Am Ende ist alles fast wie am Anfang: CDU und AfD finden, Olaf Scholz und die Rote Flora sind schuld. Die Linke ist überzeugt, Scholz und die Polizei sind schuld. Die SPD betont, so schlecht sei es doch gar nicht gelaufen, und die Grünen knirschen so laut mit den Zähnen, dass es bitte jeder mitbekommt, aber der Senat nicht düpiert wird, man hängt ja an der Koalition.
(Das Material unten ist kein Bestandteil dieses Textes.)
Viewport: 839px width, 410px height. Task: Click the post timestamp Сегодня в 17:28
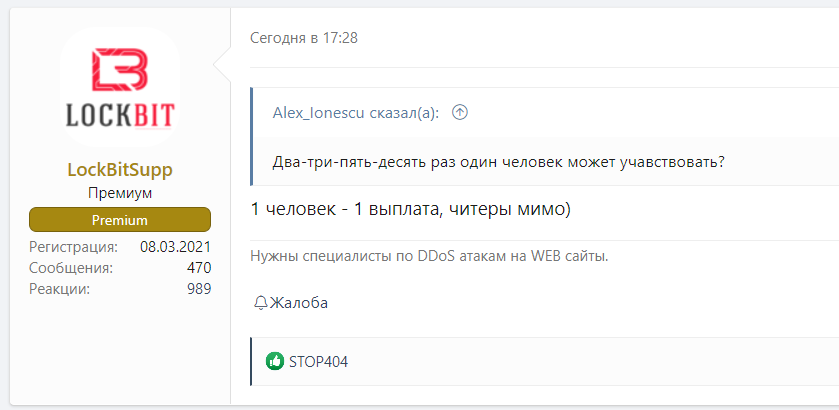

Nur in einem sind sich so gut wie alle einig: Der Sonderausschuss "Gewalttätige Ausschreitungen rund um den G20-Gipfel in Hamburg" war kein Erfolg. In 15 langen Sitzungen haben die 19 Abgeordneten Verantwortliche, Bürger und Beobachter befragt, was rund um das Treffen der Staatschefs vor einem Jahr schiefgelaufen ist. Nach der letzten Sitzung ist klar: Eine gemeinsame Erklärung haben sie nicht gefunden, in den kommenden Wochen werden die Fraktionen ihre Erkenntnisse getrennt zusammenfassen.

Viel Neues ist dabei nicht zu erwarten – das liegt allerdings nicht an den Erkenntnissen, die der Ausschuss produziert hat. Die Bürgerschaft hat sich bei der G20-Aufklärung von ihrer schwächsten Seite gezeigt. Von Anfang an schien es den Parteien mehr um Bestätigung der eigenen (Vor-)Urteile zu gehen als um Aufklärung. Die nun geäußerte Enttäuschung wirkt eher wie eine Kapitulation vor der Komplexität der Realität. Das kollektive und von vielen Beobachtern geteilte Jammern über zähe Sitzungen mit wenig griffigen Ergebnissen zeigt vor allem eine schräge Sicht auf Aufklärung.

Wer die im Internet veröffentlichten Protokolle liest, erfährt, warum welcher Verantwortliche wann welche Entscheidung traf. Die vielen Hundert Seiten zeigen, warum es keine einfachen Lageeinschätzungen gibt; wie schwer ein Einsatz mit 31.000 Polizisten zu überblicken ist; warum sich die Situation hochschaukeln konnte. Der Ausschuss hat Antworten geliefert. Die bittere Wahrheit ist, dass viele kleine Fehleinschätzungen sich addiert haben. Eines lieferte der Ausschuss deshalb nicht: einen einzigen Schuldigen.